In the Ashes, Californians Ask How to Defeat the Santa Anas


EVERY devastating fire in Southern California is followed by a period of taking stock: how can the fast-growing exurbs that ring Los Angeles and San Diego protect themselves from the inevitable next big blaze?

Last week, the tension between growth and safety arose again as people in the region began to assess the damage from wildfires that have so far consumed nearly half a million acres, killed seven people, and burned almost 1,800 structures to the ground.

If fire danger was enough to stop development, much of the populated part of California would never have been inhabited. The early Indian tribes understood the threat, and periodically burned meadows and forests to reduce the underbrush, which would otherwise fuel more dangerous firestorms.

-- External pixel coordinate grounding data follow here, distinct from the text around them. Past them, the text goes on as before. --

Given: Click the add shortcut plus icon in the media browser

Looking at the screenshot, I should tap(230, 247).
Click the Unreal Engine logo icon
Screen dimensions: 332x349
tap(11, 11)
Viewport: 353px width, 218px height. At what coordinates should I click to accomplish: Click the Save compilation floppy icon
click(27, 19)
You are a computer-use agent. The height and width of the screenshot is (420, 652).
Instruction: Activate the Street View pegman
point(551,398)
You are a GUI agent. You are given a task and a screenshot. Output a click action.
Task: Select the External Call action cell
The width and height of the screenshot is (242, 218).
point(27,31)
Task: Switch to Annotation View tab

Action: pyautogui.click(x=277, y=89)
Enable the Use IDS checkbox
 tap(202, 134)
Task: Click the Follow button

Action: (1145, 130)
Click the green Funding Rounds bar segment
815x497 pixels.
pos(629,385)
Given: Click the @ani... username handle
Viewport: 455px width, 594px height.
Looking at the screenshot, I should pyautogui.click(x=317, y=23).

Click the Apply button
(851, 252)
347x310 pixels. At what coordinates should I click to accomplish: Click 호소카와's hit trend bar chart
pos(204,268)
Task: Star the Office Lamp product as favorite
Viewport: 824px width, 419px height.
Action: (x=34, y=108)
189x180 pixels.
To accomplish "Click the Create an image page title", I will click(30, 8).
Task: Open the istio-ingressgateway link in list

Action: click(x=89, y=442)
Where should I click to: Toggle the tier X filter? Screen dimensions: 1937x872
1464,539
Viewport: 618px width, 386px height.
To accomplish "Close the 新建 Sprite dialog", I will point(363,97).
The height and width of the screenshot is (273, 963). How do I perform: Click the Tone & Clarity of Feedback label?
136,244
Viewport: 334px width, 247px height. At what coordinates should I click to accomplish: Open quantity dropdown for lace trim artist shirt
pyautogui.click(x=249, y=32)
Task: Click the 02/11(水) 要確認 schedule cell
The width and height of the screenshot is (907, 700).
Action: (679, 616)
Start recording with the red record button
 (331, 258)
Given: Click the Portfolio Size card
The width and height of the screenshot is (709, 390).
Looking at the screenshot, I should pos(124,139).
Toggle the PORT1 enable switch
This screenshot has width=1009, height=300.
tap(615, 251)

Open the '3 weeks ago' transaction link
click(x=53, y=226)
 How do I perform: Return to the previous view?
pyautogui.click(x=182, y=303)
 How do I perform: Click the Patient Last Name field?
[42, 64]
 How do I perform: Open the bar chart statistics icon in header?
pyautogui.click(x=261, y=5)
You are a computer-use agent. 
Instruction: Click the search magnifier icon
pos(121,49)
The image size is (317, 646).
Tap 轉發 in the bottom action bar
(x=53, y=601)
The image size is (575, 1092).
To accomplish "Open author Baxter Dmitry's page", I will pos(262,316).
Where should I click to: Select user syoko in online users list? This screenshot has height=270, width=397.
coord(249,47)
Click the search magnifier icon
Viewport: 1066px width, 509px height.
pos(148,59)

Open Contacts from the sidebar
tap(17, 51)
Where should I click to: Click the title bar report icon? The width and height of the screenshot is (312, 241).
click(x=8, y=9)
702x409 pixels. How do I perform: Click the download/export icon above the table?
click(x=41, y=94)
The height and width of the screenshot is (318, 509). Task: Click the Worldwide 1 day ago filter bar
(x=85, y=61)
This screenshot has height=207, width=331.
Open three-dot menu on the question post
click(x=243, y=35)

Despite the dangers of living in a fire-prone arid basin, developers and home buyers have rarely been deterred, and they are not likely to be in the future, even with the state’s well-organized antigrowth forces. California is expected to absorb 17 million more people in the next four decades.

The key, then, is to find the always elusive balance between hellbent growth and no growth. Even Joel Kotkin, the author of “The New Geography” and an admirer of the economic dynamism of the exurbs, sees the need for limits. “You need to have respect for what nature can do, and then you adjust,” he said. “There certainly needs to be an assessment as to whether in some areas the danger is so great that we may consider not building in that particular place.”